→ **Data extracts**
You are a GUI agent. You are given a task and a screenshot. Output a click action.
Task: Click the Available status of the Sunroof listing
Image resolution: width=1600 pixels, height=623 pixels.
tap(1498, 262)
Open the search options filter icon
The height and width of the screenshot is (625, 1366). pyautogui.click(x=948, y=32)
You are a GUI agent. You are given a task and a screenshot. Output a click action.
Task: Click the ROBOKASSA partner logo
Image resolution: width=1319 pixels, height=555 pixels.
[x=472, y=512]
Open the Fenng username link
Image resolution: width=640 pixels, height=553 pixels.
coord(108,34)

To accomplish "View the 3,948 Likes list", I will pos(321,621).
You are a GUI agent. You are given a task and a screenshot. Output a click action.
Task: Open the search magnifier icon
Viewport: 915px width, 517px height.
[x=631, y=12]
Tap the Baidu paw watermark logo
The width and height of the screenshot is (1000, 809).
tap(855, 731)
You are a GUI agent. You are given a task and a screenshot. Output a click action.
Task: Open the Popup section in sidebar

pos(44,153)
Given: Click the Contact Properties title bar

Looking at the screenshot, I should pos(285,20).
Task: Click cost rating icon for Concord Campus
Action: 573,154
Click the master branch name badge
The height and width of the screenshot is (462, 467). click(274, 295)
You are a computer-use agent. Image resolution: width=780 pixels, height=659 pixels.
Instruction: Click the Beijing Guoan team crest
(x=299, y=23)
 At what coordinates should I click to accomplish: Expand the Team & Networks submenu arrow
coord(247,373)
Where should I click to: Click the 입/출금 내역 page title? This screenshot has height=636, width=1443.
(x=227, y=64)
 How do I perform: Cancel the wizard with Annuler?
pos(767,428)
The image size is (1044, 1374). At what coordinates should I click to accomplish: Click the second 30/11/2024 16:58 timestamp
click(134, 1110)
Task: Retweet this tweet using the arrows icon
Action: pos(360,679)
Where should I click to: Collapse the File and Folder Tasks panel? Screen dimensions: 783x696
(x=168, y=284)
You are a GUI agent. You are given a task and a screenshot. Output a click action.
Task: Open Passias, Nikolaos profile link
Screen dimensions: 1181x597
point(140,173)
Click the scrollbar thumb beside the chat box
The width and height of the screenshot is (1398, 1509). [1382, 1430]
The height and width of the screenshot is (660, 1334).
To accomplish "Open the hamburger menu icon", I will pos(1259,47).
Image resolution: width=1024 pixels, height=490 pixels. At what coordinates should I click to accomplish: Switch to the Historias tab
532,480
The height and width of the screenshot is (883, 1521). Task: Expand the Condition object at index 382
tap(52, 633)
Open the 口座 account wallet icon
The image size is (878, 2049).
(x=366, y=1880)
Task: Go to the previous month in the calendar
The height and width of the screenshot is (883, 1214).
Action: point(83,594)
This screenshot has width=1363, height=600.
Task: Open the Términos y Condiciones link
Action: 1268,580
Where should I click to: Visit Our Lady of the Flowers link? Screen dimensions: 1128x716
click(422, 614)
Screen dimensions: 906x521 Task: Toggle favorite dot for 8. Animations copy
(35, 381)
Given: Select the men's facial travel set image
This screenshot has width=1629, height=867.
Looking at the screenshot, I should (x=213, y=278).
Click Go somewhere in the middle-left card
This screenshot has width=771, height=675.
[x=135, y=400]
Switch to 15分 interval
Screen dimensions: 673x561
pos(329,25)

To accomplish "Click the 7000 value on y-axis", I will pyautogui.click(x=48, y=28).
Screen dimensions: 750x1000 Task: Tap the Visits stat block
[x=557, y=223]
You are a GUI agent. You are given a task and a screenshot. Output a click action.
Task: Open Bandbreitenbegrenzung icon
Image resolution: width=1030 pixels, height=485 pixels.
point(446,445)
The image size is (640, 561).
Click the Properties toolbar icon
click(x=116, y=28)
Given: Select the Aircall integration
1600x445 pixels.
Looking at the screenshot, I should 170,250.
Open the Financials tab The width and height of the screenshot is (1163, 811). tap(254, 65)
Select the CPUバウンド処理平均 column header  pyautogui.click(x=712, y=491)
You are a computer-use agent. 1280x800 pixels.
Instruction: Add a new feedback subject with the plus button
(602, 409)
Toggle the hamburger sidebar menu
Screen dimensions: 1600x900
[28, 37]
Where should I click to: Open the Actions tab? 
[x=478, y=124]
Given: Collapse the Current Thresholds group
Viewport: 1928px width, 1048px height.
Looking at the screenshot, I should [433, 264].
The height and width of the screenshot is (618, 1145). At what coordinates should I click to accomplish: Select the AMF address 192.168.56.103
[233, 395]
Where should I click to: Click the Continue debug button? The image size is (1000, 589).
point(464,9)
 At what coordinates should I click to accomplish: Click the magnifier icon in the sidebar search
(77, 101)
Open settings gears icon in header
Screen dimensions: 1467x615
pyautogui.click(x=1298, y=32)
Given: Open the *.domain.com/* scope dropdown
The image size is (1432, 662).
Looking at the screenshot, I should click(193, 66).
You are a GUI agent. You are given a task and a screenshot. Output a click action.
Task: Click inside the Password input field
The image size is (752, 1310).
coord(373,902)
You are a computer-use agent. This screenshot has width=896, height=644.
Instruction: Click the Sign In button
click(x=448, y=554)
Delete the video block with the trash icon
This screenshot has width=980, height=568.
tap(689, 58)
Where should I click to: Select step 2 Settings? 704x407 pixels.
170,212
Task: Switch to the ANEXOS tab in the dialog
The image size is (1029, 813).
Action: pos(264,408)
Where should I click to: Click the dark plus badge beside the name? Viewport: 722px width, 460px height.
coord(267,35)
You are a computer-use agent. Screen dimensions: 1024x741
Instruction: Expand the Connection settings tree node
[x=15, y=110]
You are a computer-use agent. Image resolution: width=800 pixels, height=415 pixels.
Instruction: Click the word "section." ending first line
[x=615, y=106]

→ **Task directions**
Please output all of the entries without changing a single character.

→ **Task result**
You are a GUI agent. You are given a task and a screenshot. Output a click action.
Task: Click the Available status of the Sunroof listing
Image resolution: width=1600 pixels, height=623 pixels.
tap(1498, 262)
Open the search options filter icon
The height and width of the screenshot is (625, 1366). pyautogui.click(x=948, y=32)
You are a GUI agent. You are given a task and a screenshot. Output a click action.
Task: Click the ROBOKASSA partner logo
Image resolution: width=1319 pixels, height=555 pixels.
[x=472, y=512]
Open the Fenng username link
Image resolution: width=640 pixels, height=553 pixels.
coord(108,34)

To accomplish "View the 3,948 Likes list", I will pos(321,621).
You are a GUI agent. You are given a task and a screenshot. Output a click action.
Task: Open the search magnifier icon
Viewport: 915px width, 517px height.
[x=631, y=12]
Tap the Baidu paw watermark logo
The width and height of the screenshot is (1000, 809).
tap(855, 731)
You are a GUI agent. You are given a task and a screenshot. Output a click action.
Task: Open the Popup section in sidebar

pos(44,153)
Given: Click the Contact Properties title bar

Looking at the screenshot, I should pos(285,20).
Task: Click cost rating icon for Concord Campus
Action: 573,154
Click the master branch name badge
The height and width of the screenshot is (462, 467). click(274, 295)
You are a computer-use agent. Image resolution: width=780 pixels, height=659 pixels.
Instruction: Click the Beijing Guoan team crest
(x=299, y=23)
 At what coordinates should I click to accomplish: Expand the Team & Networks submenu arrow
coord(247,373)
Where should I click to: Click the 입/출금 내역 page title? This screenshot has height=636, width=1443.
(x=227, y=64)
 How do I perform: Cancel the wizard with Annuler?
pos(767,428)
The image size is (1044, 1374). At what coordinates should I click to accomplish: Click the second 30/11/2024 16:58 timestamp
click(134, 1110)
Task: Retweet this tweet using the arrows icon
Action: pos(360,679)
Where should I click to: Collapse the File and Folder Tasks panel? Screen dimensions: 783x696
(x=168, y=284)
You are a GUI agent. You are given a task and a screenshot. Output a click action.
Task: Open Passias, Nikolaos profile link
Screen dimensions: 1181x597
point(140,173)
Click the scrollbar thumb beside the chat box
The width and height of the screenshot is (1398, 1509). [1382, 1430]
The height and width of the screenshot is (660, 1334).
To accomplish "Open the hamburger menu icon", I will pos(1259,47).
Image resolution: width=1024 pixels, height=490 pixels. At what coordinates should I click to accomplish: Switch to the Historias tab
532,480
The height and width of the screenshot is (883, 1521). Task: Expand the Condition object at index 382
tap(52, 633)
Open the 口座 account wallet icon
The image size is (878, 2049).
(x=366, y=1880)
Task: Go to the previous month in the calendar
The height and width of the screenshot is (883, 1214).
Action: point(83,594)
This screenshot has width=1363, height=600.
Task: Open the Términos y Condiciones link
Action: 1268,580
Where should I click to: Visit Our Lady of the Flowers link? Screen dimensions: 1128x716
click(422, 614)
Screen dimensions: 906x521 Task: Toggle favorite dot for 8. Animations copy
(35, 381)
Given: Select the men's facial travel set image
This screenshot has width=1629, height=867.
Looking at the screenshot, I should (x=213, y=278).
Click Go somewhere in the middle-left card
This screenshot has width=771, height=675.
[x=135, y=400]
Switch to 15分 interval
Screen dimensions: 673x561
pos(329,25)

To accomplish "Click the 7000 value on y-axis", I will pyautogui.click(x=48, y=28).
Screen dimensions: 750x1000 Task: Tap the Visits stat block
[x=557, y=223]
You are a GUI agent. You are given a task and a screenshot. Output a click action.
Task: Open Bandbreitenbegrenzung icon
Image resolution: width=1030 pixels, height=485 pixels.
point(446,445)
The image size is (640, 561).
Click the Properties toolbar icon
click(x=116, y=28)
Given: Select the Aircall integration
1600x445 pixels.
Looking at the screenshot, I should 170,250.
Open the Financials tab The width and height of the screenshot is (1163, 811). tap(254, 65)
Select the CPUバウンド処理平均 column header  pyautogui.click(x=712, y=491)
You are a computer-use agent. 1280x800 pixels.
Instruction: Add a new feedback subject with the plus button
(602, 409)
Toggle the hamburger sidebar menu
Screen dimensions: 1600x900
[28, 37]
Where should I click to: Open the Actions tab? 
[x=478, y=124]
Given: Collapse the Current Thresholds group
Viewport: 1928px width, 1048px height.
Looking at the screenshot, I should [433, 264].
The height and width of the screenshot is (618, 1145). At what coordinates should I click to accomplish: Select the AMF address 192.168.56.103
[233, 395]
Where should I click to: Click the Continue debug button? The image size is (1000, 589).
point(464,9)
 At what coordinates should I click to accomplish: Click the magnifier icon in the sidebar search
(77, 101)
Open settings gears icon in header
Screen dimensions: 1467x615
pyautogui.click(x=1298, y=32)
Given: Open the *.domain.com/* scope dropdown
The image size is (1432, 662).
Looking at the screenshot, I should click(193, 66).
You are a GUI agent. You are given a task and a screenshot. Output a click action.
Task: Click inside the Password input field
The image size is (752, 1310).
coord(373,902)
You are a computer-use agent. This screenshot has width=896, height=644.
Instruction: Click the Sign In button
click(x=448, y=554)
Delete the video block with the trash icon
This screenshot has width=980, height=568.
tap(689, 58)
Where should I click to: Select step 2 Settings? 704x407 pixels.
170,212
Task: Switch to the ANEXOS tab in the dialog
The image size is (1029, 813).
Action: pos(264,408)
Where should I click to: Click the dark plus badge beside the name? Viewport: 722px width, 460px height.
coord(267,35)
You are a computer-use agent. Screen dimensions: 1024x741
Instruction: Expand the Connection settings tree node
[x=15, y=110]
You are a computer-use agent. Image resolution: width=800 pixels, height=415 pixels.
Instruction: Click the word "section." ending first line
[x=615, y=106]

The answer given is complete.